Fate of local hospitals a key concern in marginal seats
There are few issues more likely to provoke community outrage than a threat to a local hospital.
In the struggle to protect standards and remain solvent, small district general hospitals are often seen as vulnerable.
Can they survive as care becomes ever-more specialised, safety ever-more stringent, and finances ever-more tight?
With an election approaching the question has never been more urgent.
Last year thousands of people took to the streets of Stafford to protest against plans to downgrade services at the local general hospital.
It was an impressive show of loyalty to preserve a place seen by many as a cornerstone of the community, despite its notoriety for past failings.
Part of the problem here, as with many other district general hospitals, was the size of the trust.

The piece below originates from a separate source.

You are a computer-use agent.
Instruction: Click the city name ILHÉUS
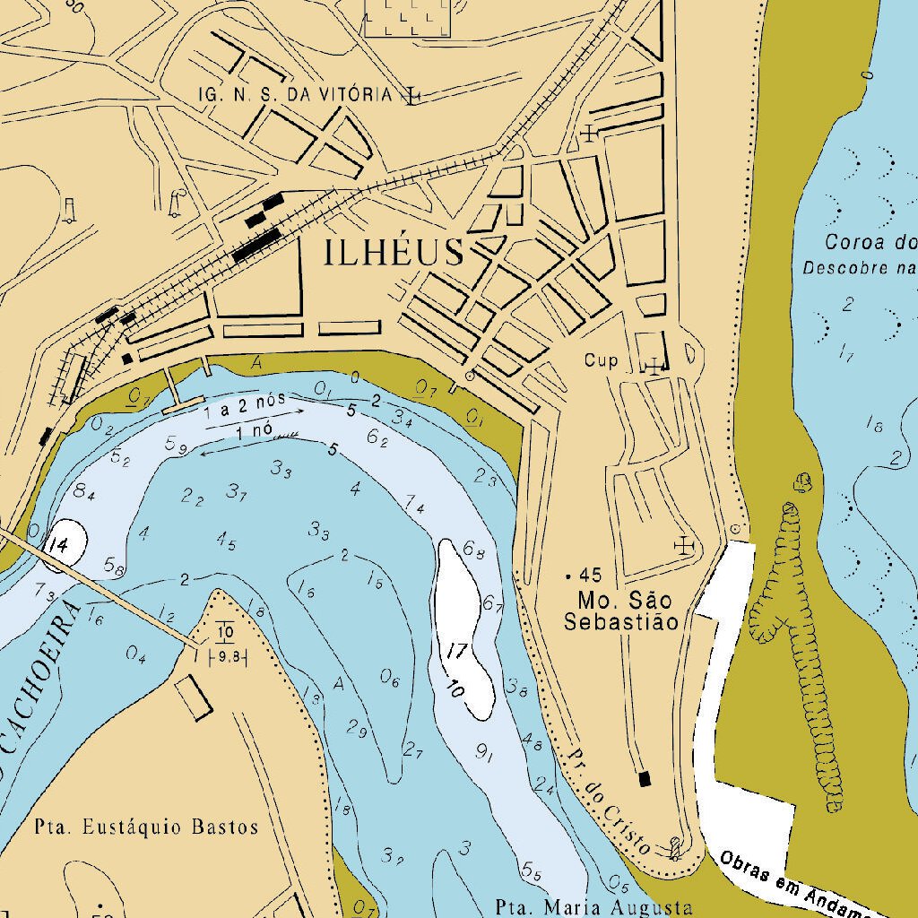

Advances in treatment mean some conditions - including major trauma, heart attacks and strokes - are handled increasingly by teams of specialists in large regional centres. That means smaller hospitals often struggle to keep staff, maintain standards and balance the books.

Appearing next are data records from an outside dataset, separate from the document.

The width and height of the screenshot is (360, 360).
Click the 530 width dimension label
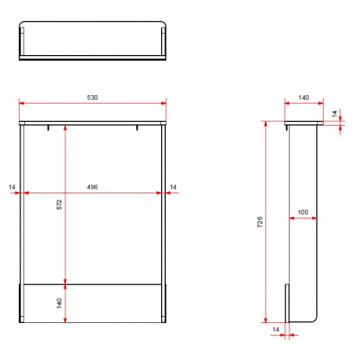click(x=93, y=97)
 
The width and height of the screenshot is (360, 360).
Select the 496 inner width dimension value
click(x=93, y=186)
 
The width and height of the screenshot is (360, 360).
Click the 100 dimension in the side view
click(x=303, y=212)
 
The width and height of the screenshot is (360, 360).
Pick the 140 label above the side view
click(x=303, y=97)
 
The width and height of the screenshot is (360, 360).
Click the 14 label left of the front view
click(x=12, y=186)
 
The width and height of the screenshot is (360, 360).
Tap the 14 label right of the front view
click(x=174, y=186)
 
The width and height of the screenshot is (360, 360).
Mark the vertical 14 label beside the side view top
click(x=334, y=114)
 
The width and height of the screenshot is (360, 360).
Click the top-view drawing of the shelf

Andy Black, who has run several NHS hospitals and is now with the health consultancy Durrow says this has produced a damaging stalemate.
"If you pursue the centralisation of acute care you end up with a significant proportion of the smaller rural and semi rural hospitals which are deemed non-viable. But the citizens and the voters don't see it that way. So the political pathway to closing that hospital is closed, and the NHS pathway to making it successful is closed."
But earlier this summer the chief executive of NHS England, Simon Stevens, warned against too much centralisation. He stressed the opportunities offered by new technologies to develop local services.
Airedale hospital, perched on the edge of the Yorkshire dales between Keighley and Skipton, offers a promising model. It serves a mainly rural area with a lot of elderly people.
The trust has set up a telemedicine service allowing patients and carers to speak to nurses and doctors remotely, at any time of day or night, seven days a week, via a visual display on a tablet.
The idea was initially set up for people in prison, and has taken off. It serves thousand of people in care homes across the country, and is also being used to support people at the end of life in their own homes.
The trust's chief executive, Bridget Fletcher, says using telemedicine in this way has helped secure the future of this hospital, and could work for others.
"We are trying to get the expertise to the person, rather than the other way round. And if you think about it that could completely change the system of healthcare that we've got at the moment, from one that's primarily based on buildings - with people in buildings - to one based on the technology and diversifying the expertise into different areas."
The health think tank the Nuffield Trust is setting up what it calls a "learning network" of smaller hospitals to share ideas like this. They also include working as part of a network so doctors can keep up their skills moving from one centre to another, or developing much closer links with GPs. The Nuffield Trust's chief executive Nigel Edwards says this is a vital challenge for the NHS.
"One of the things of most interest at the moment is how do you provide high-quality local acute medicine so when you have perhaps an older person who's become dehydrated or confused you don't have to ship them fifty miles away in an uncomfortable ambulance only to find they have to come back again the same day.
"How do we safely see patients who might have a surgical complication but in most cases don't, and can continue to treated locally? How do you manage the risk of that and what type of workforce do you need?"
Andy Black from Durrow has produced a blueprint to secure what he calls a "gold standard" service from small local hospitals. He argues rather than trying to keep patients away from A & E, people should be encouraged to regard their hospital as their local health system - bringing in GPs to work alongside doctors on the wards so people can register at their hospital.
He also suggests scrapping out-of-hours services such as walk in centres, and amalgamating paramedics and senior A & E nurses into a single team. He says these hospitals can thrive if they get the right support.
"One hopes that the commissioners would then see their responsibility to make these hospitals successful and to commission care in a way that supports these hospitals, not undermines them."
Andy Black says there are up to 30 seats across England with small general hospitals whose futures hang in the balance. Many are marginal. Little wonder then, his ideas are causing a buzz among MPs and in Downing Street.